*** Opening DATA ***
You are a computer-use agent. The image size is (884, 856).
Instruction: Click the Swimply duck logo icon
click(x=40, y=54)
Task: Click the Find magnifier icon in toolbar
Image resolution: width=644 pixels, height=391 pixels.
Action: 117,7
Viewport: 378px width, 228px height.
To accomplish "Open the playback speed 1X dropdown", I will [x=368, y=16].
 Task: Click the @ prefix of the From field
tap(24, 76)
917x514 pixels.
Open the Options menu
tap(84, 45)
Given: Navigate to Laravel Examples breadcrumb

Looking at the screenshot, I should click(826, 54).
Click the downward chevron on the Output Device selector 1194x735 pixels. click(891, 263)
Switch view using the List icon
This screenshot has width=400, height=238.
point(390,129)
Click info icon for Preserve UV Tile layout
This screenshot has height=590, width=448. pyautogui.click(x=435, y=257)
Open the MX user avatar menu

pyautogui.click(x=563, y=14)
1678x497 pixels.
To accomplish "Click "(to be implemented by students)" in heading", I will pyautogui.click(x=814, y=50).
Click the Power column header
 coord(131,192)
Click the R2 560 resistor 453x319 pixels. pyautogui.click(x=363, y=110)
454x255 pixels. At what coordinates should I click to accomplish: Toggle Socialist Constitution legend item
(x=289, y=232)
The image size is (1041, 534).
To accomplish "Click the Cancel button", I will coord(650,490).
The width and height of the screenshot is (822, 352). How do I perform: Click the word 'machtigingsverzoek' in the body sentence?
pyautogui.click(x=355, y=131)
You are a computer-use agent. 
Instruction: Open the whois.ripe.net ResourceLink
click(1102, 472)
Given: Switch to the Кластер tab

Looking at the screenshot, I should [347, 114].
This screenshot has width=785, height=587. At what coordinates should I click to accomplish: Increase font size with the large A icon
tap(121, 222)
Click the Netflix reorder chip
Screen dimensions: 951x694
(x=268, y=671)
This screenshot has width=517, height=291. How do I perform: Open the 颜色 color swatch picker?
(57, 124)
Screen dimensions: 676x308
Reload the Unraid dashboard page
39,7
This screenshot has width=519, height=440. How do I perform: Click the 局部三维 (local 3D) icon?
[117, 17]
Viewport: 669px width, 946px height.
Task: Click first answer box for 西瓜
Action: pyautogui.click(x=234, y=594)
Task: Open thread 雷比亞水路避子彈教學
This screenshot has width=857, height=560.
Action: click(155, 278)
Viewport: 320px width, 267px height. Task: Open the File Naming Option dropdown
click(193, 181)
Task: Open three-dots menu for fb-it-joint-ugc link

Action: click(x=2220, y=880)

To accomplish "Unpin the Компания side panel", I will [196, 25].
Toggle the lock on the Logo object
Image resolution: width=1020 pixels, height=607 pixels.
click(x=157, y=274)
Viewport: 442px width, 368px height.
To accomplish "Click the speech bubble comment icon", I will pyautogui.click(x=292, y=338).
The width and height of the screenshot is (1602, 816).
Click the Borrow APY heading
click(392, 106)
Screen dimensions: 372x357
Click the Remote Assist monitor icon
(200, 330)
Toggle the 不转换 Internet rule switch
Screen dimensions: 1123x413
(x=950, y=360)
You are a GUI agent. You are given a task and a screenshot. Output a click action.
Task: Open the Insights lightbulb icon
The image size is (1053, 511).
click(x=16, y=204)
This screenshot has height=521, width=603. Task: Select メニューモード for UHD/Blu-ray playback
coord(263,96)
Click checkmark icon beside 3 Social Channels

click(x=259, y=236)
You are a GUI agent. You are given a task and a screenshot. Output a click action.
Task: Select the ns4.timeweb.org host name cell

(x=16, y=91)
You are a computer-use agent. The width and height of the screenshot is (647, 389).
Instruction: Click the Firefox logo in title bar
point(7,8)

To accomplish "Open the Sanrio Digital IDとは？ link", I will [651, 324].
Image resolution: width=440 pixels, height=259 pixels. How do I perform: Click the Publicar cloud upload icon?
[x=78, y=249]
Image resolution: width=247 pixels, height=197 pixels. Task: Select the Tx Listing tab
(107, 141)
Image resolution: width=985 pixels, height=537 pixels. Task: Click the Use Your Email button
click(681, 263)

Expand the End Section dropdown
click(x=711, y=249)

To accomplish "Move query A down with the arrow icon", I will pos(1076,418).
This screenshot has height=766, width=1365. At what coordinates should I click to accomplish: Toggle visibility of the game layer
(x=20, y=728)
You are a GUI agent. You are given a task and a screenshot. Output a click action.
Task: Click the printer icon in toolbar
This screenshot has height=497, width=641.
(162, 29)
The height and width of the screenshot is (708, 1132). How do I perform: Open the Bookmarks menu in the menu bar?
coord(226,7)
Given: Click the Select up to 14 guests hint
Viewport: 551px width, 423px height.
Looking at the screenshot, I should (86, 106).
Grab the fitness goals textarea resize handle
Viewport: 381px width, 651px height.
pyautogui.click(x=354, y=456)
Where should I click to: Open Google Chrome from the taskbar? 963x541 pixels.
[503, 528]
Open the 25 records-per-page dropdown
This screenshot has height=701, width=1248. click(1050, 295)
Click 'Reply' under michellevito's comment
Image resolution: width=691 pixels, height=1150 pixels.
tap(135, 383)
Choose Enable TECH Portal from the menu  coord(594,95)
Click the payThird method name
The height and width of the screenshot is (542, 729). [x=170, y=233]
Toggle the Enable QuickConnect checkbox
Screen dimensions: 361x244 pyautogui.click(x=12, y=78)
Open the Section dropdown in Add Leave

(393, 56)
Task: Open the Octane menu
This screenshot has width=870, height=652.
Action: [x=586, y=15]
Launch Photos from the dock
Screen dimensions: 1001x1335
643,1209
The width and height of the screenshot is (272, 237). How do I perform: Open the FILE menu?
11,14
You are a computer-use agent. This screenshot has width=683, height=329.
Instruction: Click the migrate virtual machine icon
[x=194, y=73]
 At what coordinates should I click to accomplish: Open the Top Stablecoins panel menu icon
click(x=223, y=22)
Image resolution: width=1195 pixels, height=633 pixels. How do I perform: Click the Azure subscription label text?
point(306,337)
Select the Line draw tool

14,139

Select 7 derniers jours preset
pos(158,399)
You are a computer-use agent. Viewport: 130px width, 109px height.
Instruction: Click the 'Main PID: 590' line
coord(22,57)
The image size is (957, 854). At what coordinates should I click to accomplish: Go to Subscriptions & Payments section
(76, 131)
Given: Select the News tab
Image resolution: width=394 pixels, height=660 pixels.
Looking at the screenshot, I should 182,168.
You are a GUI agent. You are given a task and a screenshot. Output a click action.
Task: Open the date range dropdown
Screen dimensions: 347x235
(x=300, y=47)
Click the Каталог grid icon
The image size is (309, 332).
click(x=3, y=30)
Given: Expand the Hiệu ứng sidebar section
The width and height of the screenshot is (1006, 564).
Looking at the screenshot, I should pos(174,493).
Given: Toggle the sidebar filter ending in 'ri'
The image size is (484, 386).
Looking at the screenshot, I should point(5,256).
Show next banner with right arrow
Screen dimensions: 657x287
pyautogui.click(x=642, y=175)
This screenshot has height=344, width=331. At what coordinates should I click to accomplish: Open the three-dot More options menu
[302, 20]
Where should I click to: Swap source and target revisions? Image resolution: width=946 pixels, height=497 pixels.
*** Closing DATA ***
# REQUIRED WORK
In the entries above, find the line holding "Choose Enable TECH" and the line holding "Task: Open the date range dropdown", then retype exactly those two lines and every line between them, and nothing else.

# SOLUTION TO THIS EXERCISE
Choose Enable TECH Portal from the menu  coord(594,95)
Click the payThird method name
The height and width of the screenshot is (542, 729). [x=170, y=233]
Toggle the Enable QuickConnect checkbox
Screen dimensions: 361x244 pyautogui.click(x=12, y=78)
Open the Section dropdown in Add Leave

(393, 56)
Task: Open the Octane menu
This screenshot has width=870, height=652.
Action: [x=586, y=15]
Launch Photos from the dock
Screen dimensions: 1001x1335
643,1209
The width and height of the screenshot is (272, 237). How do I perform: Open the FILE menu?
11,14
You are a computer-use agent. This screenshot has width=683, height=329.
Instruction: Click the migrate virtual machine icon
[x=194, y=73]
 At what coordinates should I click to accomplish: Open the Top Stablecoins panel menu icon
click(x=223, y=22)
Image resolution: width=1195 pixels, height=633 pixels. How do I perform: Click the Azure subscription label text?
point(306,337)
Select the Line draw tool

14,139

Select 7 derniers jours preset
pos(158,399)
You are a computer-use agent. Viewport: 130px width, 109px height.
Instruction: Click the 'Main PID: 590' line
coord(22,57)
The image size is (957, 854). At what coordinates should I click to accomplish: Go to Subscriptions & Payments section
(76, 131)
Given: Select the News tab
Image resolution: width=394 pixels, height=660 pixels.
Looking at the screenshot, I should 182,168.
You are a GUI agent. You are given a task and a screenshot. Output a click action.
Task: Open the date range dropdown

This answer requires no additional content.